While New Zealand is not part of sanctions and counter-sanctions, they have constrained trade relations, resulting in a decline over the last two years, he said after meeting with Russian Foreign Minister Sergey Lavrov in Moscow.

The two countries had been negotiating a free-trade agreement but they were suspended in 2014, when Russia annexed Crimea in the Ukraine.

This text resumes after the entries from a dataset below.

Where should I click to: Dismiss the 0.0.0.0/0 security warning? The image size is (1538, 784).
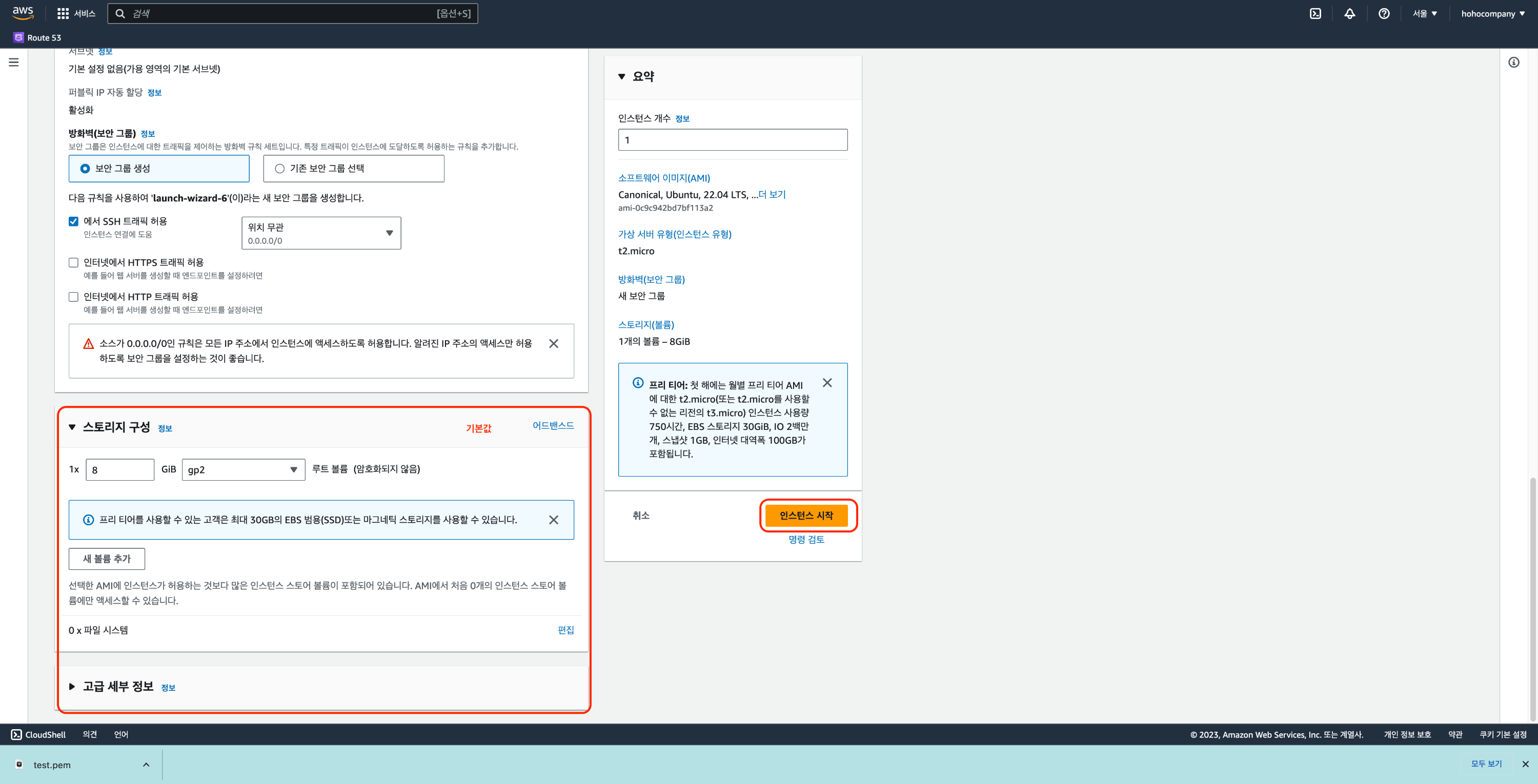point(554,344)
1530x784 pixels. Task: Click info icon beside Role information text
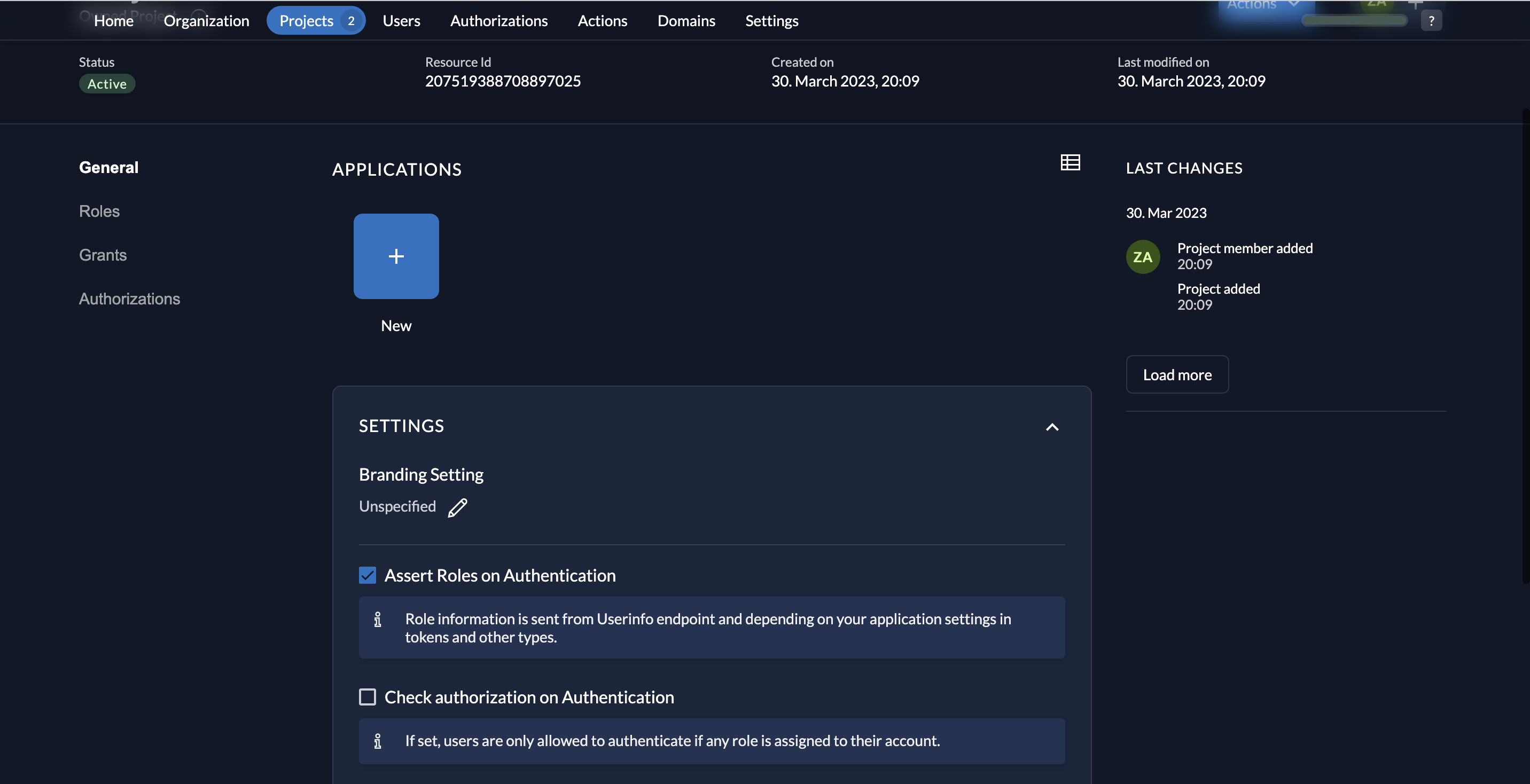click(x=378, y=620)
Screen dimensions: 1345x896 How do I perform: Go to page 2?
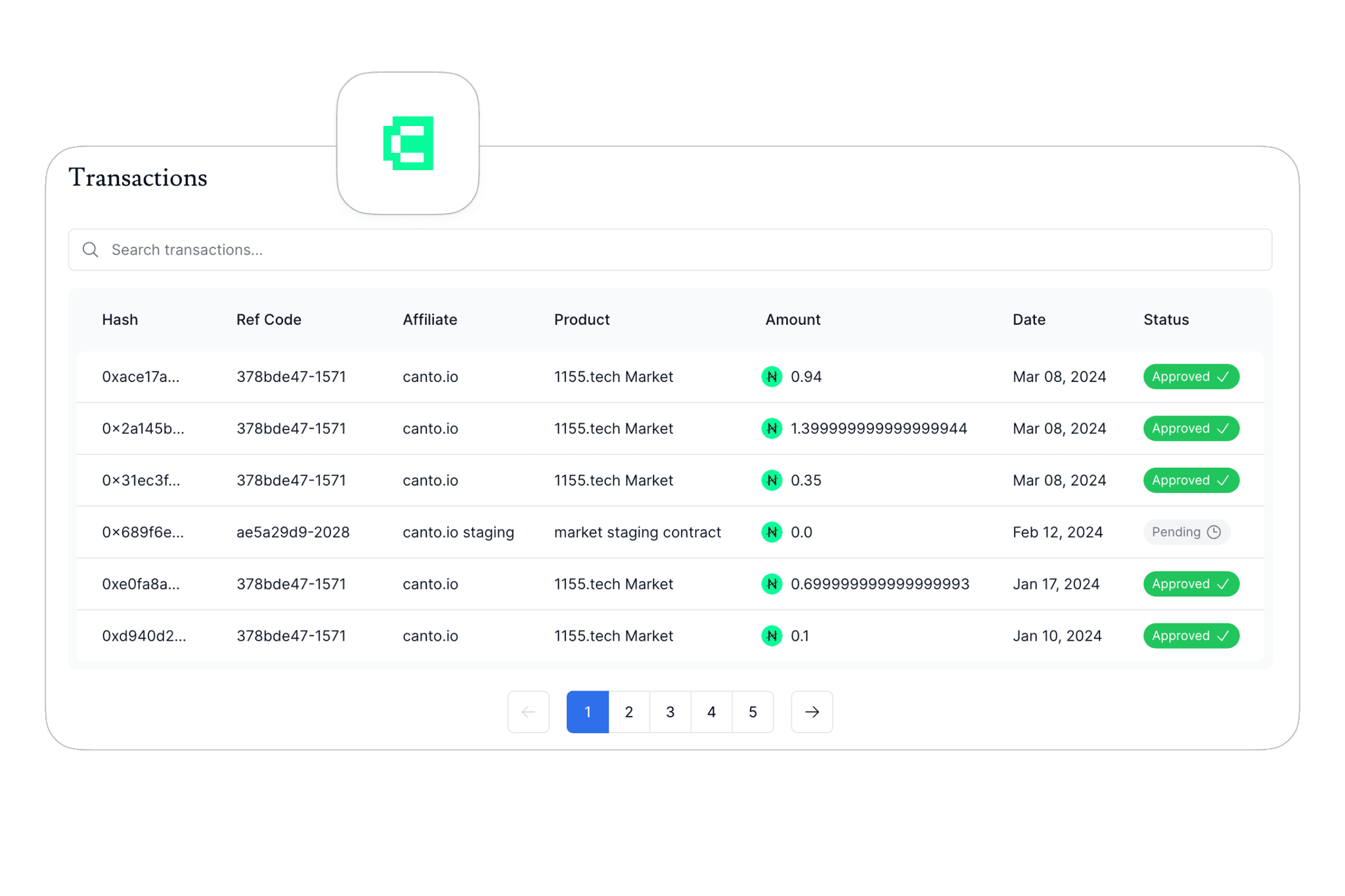[629, 712]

New Zealand also banned Russian and Ukrainian individuals from travelling here.

Before that, New Zealand exported about $240 million worth of agricultural goods to Russia and imported $522m worth of goods, mainly crude petroleum, fertilisers and copper.

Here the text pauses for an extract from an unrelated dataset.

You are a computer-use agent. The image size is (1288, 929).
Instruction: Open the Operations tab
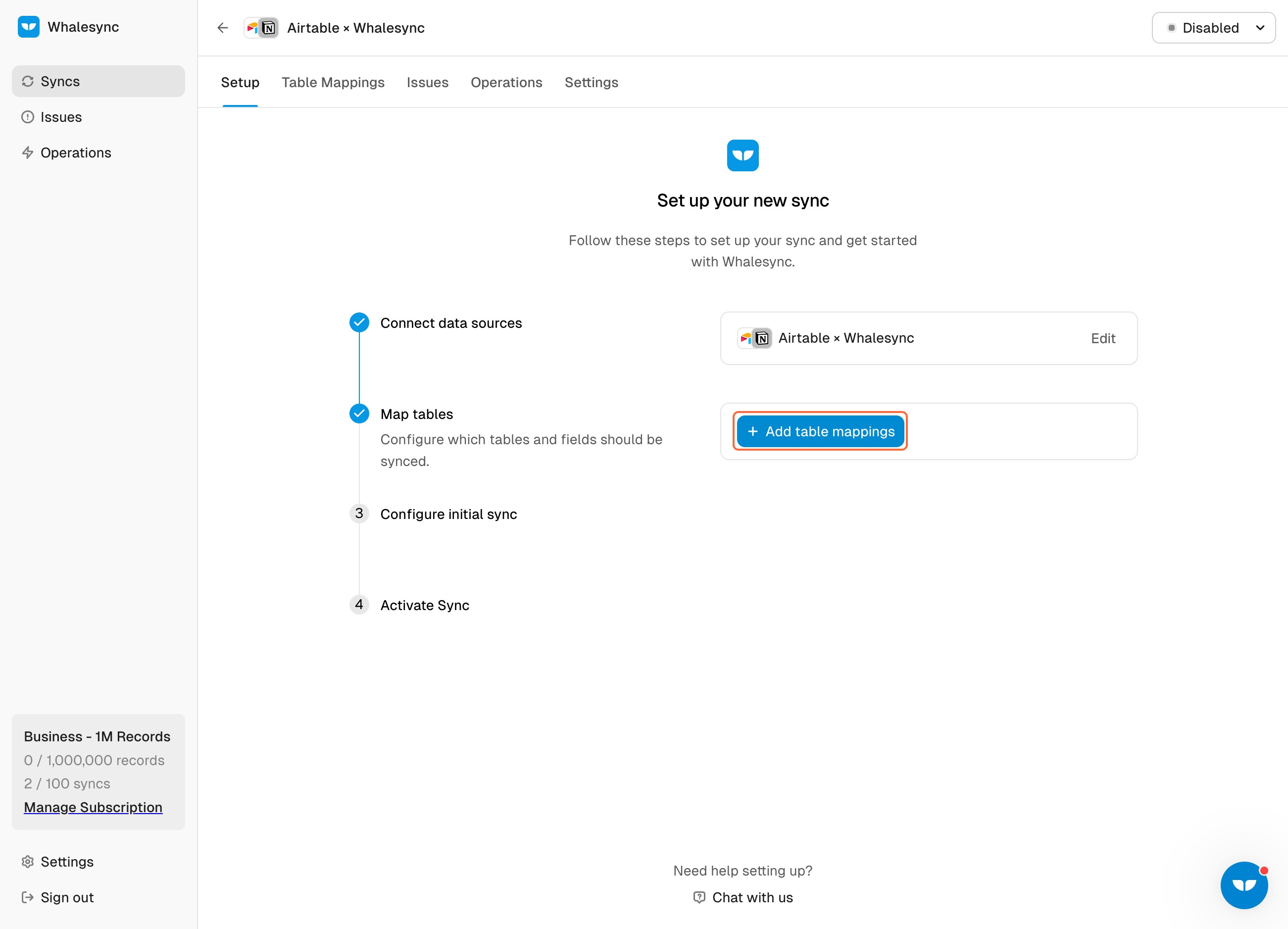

"We have discussed how we can improve trade outcomes... and maximise the real potential for our trade and economic relations," Mr McCully said late on Wednesday.

Foreign Minister Murray McCully © Bloomberg Foreign Minister Murray McCully He also urged Russia to use its "very significant influence" to broker a resolution in Syria, while Iraq, Libya, Yemen, the Middle East Peace Process and Korean peninsula were also on the agenda.

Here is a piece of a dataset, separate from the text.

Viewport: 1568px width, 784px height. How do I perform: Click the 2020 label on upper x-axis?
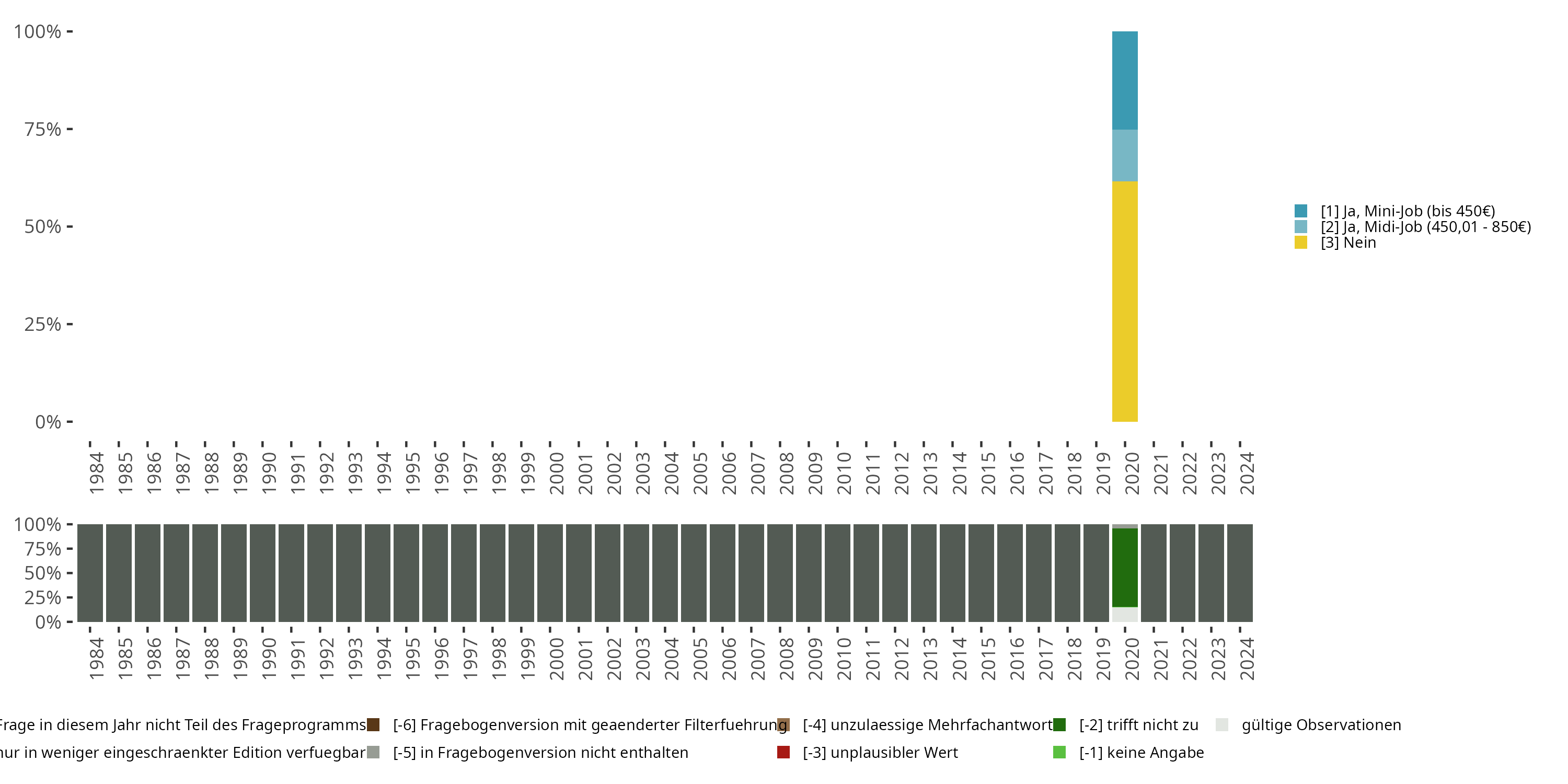point(1132,473)
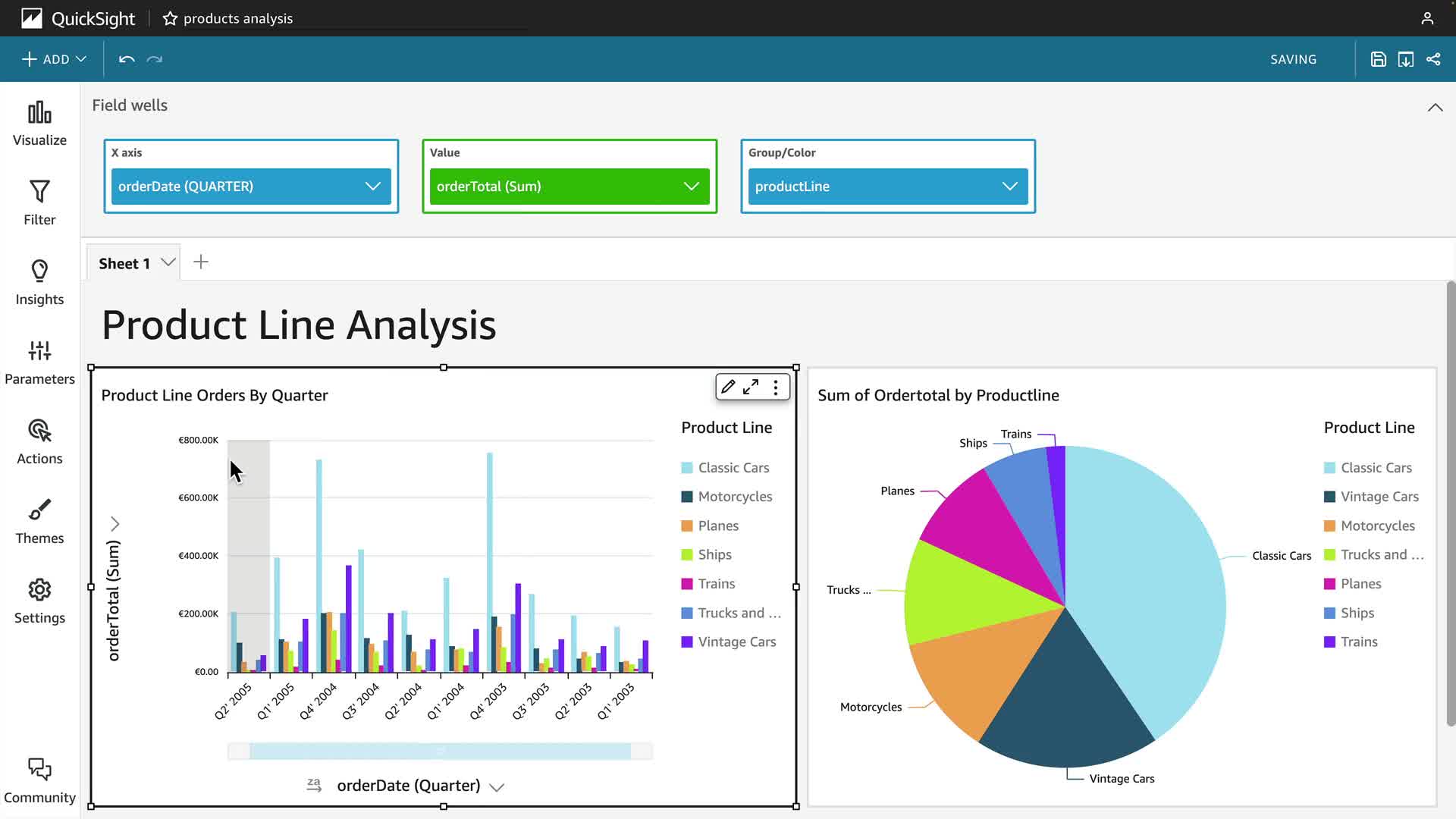Expand the productLine field dropdown
The height and width of the screenshot is (819, 1456).
[1009, 187]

"And we have made clear our own view that the UN Security Council, a body charged with pursuing international peace and security, needs to step up and play a leadership role if the parties cannot find a way forward," Mr McCully said.

Mr McCully's meetings in Moscow come just after a visit by former prime minister and UN secretary-general candidate Helen Clark - where she doesn't appear to have garnered local support for her bid.

"We fully understand (Russia's) view that an eastern European secretary general should be appointed as a consequence of the rotational process," Mr McCully said.

The foreign ministers also discussed shared interests in Antarctica while Mr McCully recorded New Zealand's appreciation of Russia's intention to send a naval vessel to the New Zealand Navy's 75th anniversary celebrations later this year.